Your tasks
**a.** In the discussion of physical media, why does the commenter who refused to let go prefer owning a physical copy to streaming? Answer in one to three sentences.
**b.** Put the records, from their first line through the line containing "coord(69,171)", into a JSON list of strings with one string per line, leaving out blank lines.

Document
....

Blu-rays are great, DVDs not so much unless it’s an old title that was never released in 1080p
probably the same reason I refused to leg it go.
I actually own it, control it, and can use it at my wimsy.
vs streaming, which I could buy it and still have it taken away from me cause you never own anything when its streaming/digital download.
Its not just DVDs. I switched to all local mp3s for music and i get a lot of them by scoring cds from second hand stores.
Because they are too computer illiterate to simply download what they want?
This has been the biggest and dumbest take I’ve seen come from the GenZ/GenA crowd. Polaroids were a big hit a few years ago and I can’t help but wince at this stuff. Yeah it’s cute or whatever to hold it in your hand, but in 1, 5, 10, 30 years…when that photo or DVD is bent/scratched/lost, you’ll be kicking yourself in the ass for even bothering with it.
Just pirate your content, take photos with your $1000 phones and print the photos out, and learn to backup your own shit. Buy a 2 bay NAS and backup your shit to it. And then backup your NAS to a cloud like backblaze.
My dad has been doing this since the early 2000s. We have our family photos AND videos from 1990-2026 all backed up on a NAS, which syncs to backblaze. ~600GBs of data. And the cloud backup on backblaze is $7.25 a month for that data.
Literally anyone can go buy a a $200 2-bay NAS, then grab two 1TB hard drives for $40 each. $280 for a NAS that will last you YEARS. And then figure out whatever service you want to backup to for a cloud backup.
While I agree with the general idea, your example prices are no longer valid since storage costs are now through the roof. The best defense of kids using DVDs is that you can borrow them from the library for free.
https://www.amazon.com/dp/B00519B0UO
https://www.amazon.com/UGREEN-DH2300-2-Bay-Capacity-Diskless/dp/B0FNWHSPXF
Please at least Google something before talking out of your ass
Please don’t use google or amazon
Idk what to say to you other than you’re being intentionally flippant. These are very simply things to search for online. The fact that I linked items proving my price claims are accurate and you sit there and move the goal posts and change the subject is the most moronic thing I have ever seen.
Go touch some grass and then find something else to occupy your time with.
https://www.newegg.com/p/N82E16822995008?item=N82E16822995008&source=region
https://www.microcenter.com/product/703359/DH2300_NASync_2-Bay_Diskless_NAS?storeID=101
https://www.adorama.com/udh2300.html
https://www.newegg.com/p/1Z4-000B-00KK3?item=9SIA5ADK9A1326
https://www.newegg.com/seagate-desktop-hdd-st500dm002-500gb/p/N82E16822148767?item=9SIAAEE5MZ4108
There is a bit of a romantic feeling in only having a physical copy of a photo though, and Polaroids are the easiest ones to do this with.
And that’s completely valid, but I just want to warn others that physical items deteriorate.

....

Given records
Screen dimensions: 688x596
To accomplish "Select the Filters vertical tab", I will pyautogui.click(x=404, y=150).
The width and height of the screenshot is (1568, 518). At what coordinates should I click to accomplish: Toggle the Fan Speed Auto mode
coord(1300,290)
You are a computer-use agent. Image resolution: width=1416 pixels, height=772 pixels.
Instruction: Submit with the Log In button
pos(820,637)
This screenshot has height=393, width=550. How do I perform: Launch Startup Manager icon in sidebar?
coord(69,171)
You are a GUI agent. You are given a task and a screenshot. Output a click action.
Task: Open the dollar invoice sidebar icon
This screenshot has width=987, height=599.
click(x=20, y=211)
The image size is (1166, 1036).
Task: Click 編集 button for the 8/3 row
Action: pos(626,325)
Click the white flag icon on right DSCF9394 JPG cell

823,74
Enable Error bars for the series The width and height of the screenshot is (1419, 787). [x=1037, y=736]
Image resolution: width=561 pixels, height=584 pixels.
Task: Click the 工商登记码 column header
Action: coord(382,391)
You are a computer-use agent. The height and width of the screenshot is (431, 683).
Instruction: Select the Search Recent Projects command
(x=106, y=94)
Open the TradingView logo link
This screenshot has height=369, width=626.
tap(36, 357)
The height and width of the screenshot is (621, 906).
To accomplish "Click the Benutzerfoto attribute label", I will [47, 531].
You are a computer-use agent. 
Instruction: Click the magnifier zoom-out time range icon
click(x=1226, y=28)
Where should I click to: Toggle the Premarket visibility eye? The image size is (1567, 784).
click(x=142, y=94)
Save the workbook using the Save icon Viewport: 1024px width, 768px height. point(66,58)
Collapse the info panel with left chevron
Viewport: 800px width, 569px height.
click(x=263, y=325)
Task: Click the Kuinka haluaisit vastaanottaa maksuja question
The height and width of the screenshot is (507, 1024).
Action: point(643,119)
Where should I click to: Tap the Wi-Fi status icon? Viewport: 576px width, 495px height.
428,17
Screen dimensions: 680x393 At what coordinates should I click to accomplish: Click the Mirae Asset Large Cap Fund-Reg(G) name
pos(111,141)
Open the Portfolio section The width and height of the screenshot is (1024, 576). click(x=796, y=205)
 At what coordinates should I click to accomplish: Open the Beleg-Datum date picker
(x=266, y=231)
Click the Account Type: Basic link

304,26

....

Answers below
**a.** The commenter owns, controls and can use a physical copy whenever they like. With streaming, even something bought can be taken away, because you never own anything that is streamed or digitally downloaded.

**b.**
[
  "Screen dimensions: 688x596",
  "To accomplish \"Select the Filters vertical tab\", I will pyautogui.click(x=404, y=150).",
  "The width and height of the screenshot is (1568, 518). At what coordinates should I click to accomplish: Toggle the Fan Speed Auto mode",
  "coord(1300,290)",
  "You are a computer-use agent. Image resolution: width=1416 pixels, height=772 pixels.",
  "Instruction: Submit with the Log In button",
  "pos(820,637)",
  "This screenshot has height=393, width=550. How do I perform: Launch Startup Manager icon in sidebar?",
  "coord(69,171)"
]